Harte Zeiten für bergische Milchbauern
„Die Stimmungslage bei den Milchbauern im Bergischen ist im Moment sehr gedrückt.“ Das sagt Helmut Dresbach von der oberbergischen Kreisbauernschaft. Der erhoffte Preisanstieg nach der Dürre im Sommer ist ausgeblieben.

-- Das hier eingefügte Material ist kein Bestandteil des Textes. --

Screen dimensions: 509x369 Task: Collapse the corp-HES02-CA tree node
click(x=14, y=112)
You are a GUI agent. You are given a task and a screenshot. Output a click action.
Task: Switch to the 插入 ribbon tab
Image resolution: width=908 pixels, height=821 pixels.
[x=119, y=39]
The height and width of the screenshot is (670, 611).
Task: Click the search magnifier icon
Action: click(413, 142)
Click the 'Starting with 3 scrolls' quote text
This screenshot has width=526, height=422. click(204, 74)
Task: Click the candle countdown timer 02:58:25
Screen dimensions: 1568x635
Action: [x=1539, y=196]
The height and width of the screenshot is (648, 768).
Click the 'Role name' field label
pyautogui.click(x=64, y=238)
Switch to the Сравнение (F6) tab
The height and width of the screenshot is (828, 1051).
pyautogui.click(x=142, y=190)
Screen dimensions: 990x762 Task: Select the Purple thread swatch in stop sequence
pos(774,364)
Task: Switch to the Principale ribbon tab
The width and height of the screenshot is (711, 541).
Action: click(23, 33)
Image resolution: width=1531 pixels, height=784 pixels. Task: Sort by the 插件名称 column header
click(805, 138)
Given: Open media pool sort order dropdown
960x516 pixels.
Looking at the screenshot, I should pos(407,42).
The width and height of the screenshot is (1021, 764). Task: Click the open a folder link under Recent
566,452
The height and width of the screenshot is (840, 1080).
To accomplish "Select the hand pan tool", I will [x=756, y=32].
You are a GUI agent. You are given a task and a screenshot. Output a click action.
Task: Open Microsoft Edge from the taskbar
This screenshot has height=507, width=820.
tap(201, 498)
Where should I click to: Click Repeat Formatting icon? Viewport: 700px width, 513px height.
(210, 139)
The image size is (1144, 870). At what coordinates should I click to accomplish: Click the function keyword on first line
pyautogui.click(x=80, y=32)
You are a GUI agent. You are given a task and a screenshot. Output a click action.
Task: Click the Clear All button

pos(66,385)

Veröffentlicht: Donnerstag, 28.03.2019 05:39
Außerdem haben die Bauern mit weiteren Problemen zu kämpfen: Der Milchpreis stagniert auf einem niedrigen Niveau, dazu sorgen Preiskämpfe um den niedrigsten Preis bei großen Discountern zusätzlich dafür, dass der Milchpreis nicht steigt. Durch den trockenen Sommer gibt es weniger Milch – deswegen hatte man sich eigentlich Preisanstiege erhofft, so die Kreisbauernschaft Oberberg. Die sind aber ausgeblieben.
Niedriger Milchpreis ist Gefahr für kleine Betriebe
Auch die Kreisbauernschaft im Rheinisch-Bergischen hat mit der aktuellen Situation zu kämpfen: Mit den Preisschlachten werde den Bauern kein Gefallen getan. Wenn die Preise weiter so niedrig bleiben, würden Familienbetriebe irgendwann wegfallen. In beiden Kreisen kommt außerdem noch hinzu, dass vermehrte Auflagen für höhere Produktionskosten sorgen.